**STATED GOAL:** Output the data from the line containing "1408x741 pixels. How" through the line containing "click(x=931, y=71)" as a numbered list, skipping blank lines. Leave the pictures out.

**AVAILABLE DATA:**

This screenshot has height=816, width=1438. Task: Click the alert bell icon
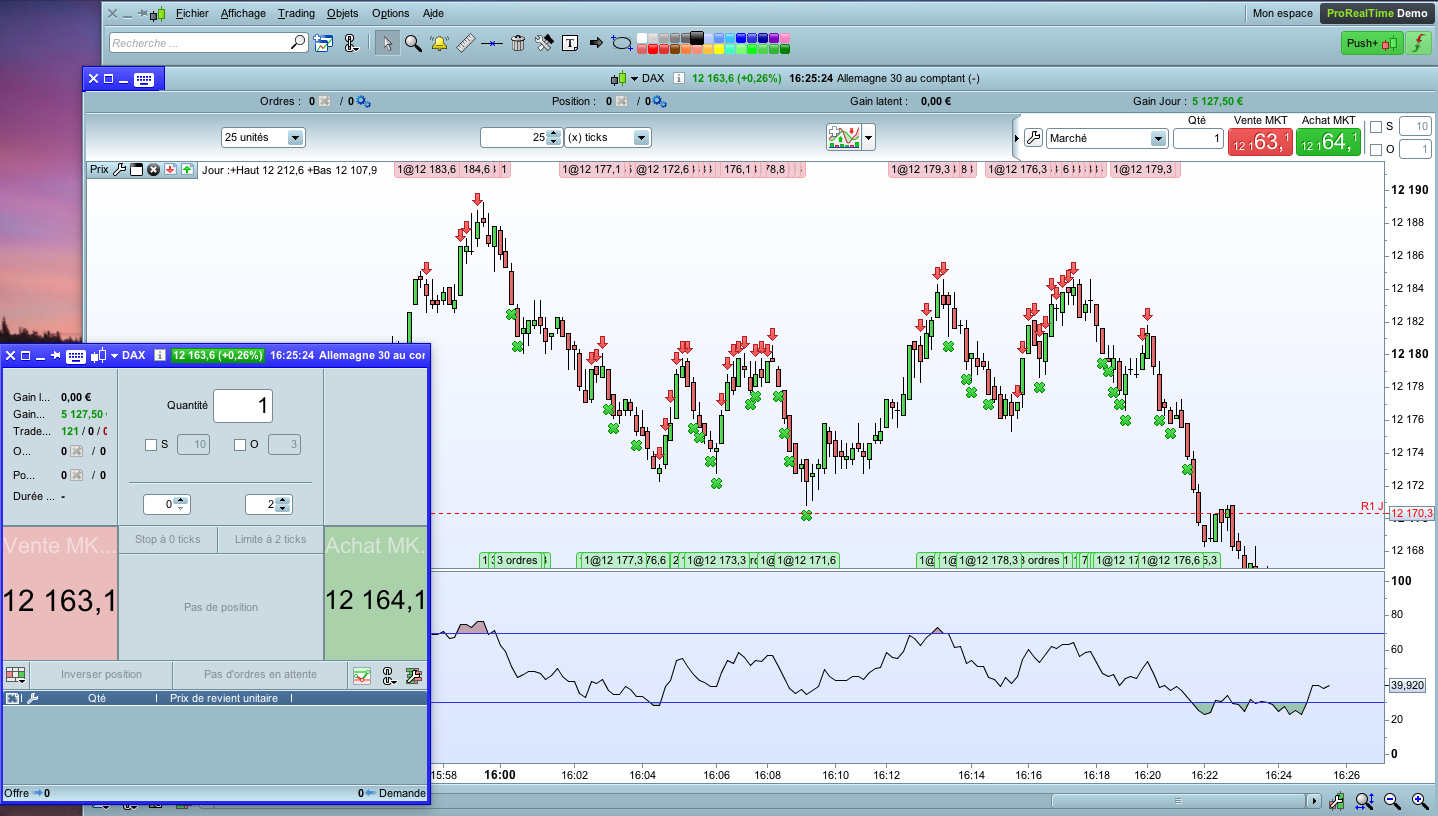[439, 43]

---

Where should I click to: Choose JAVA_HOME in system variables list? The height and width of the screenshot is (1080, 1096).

--

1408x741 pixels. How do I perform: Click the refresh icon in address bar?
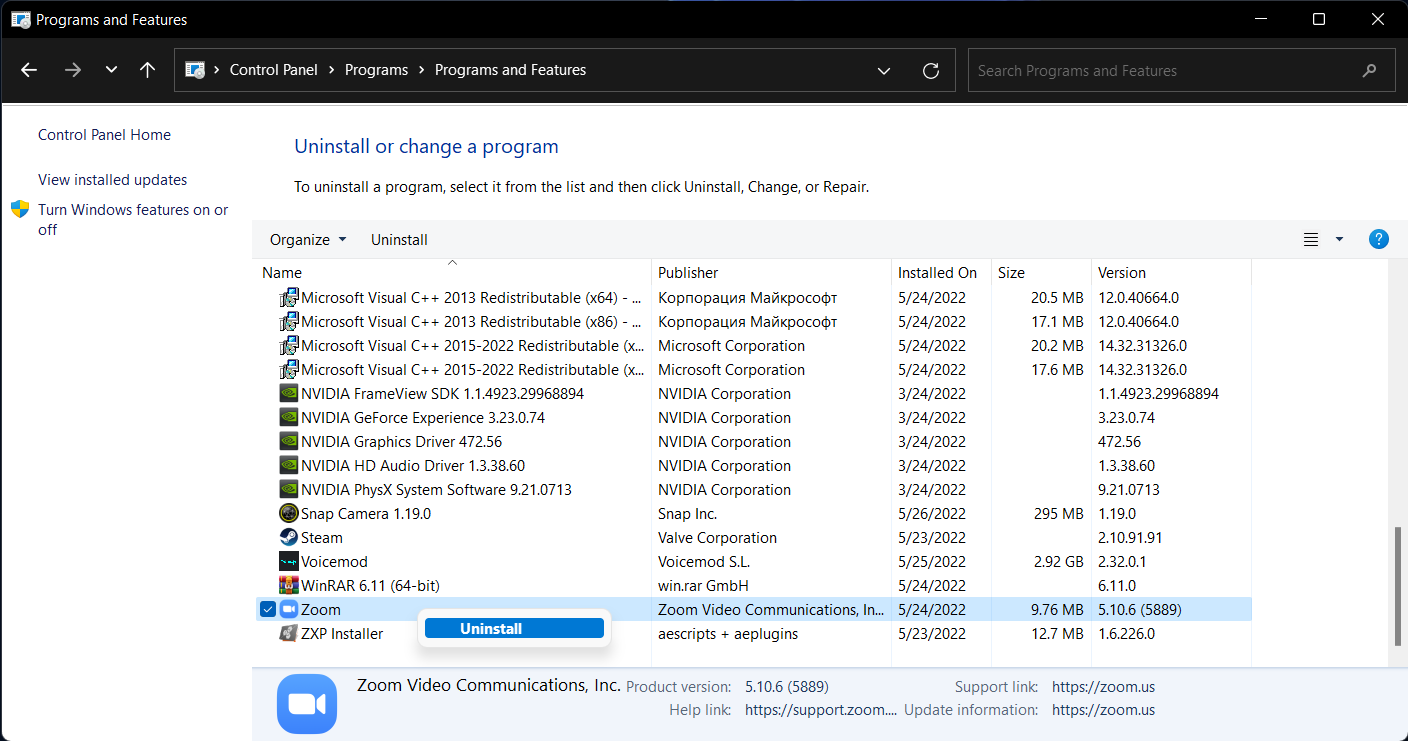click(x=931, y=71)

**SOLUTION FOR THIS EXERCISE:**
1. 1408x741 pixels. How do I perform: Click the refresh icon in address bar?
2. click(x=931, y=71)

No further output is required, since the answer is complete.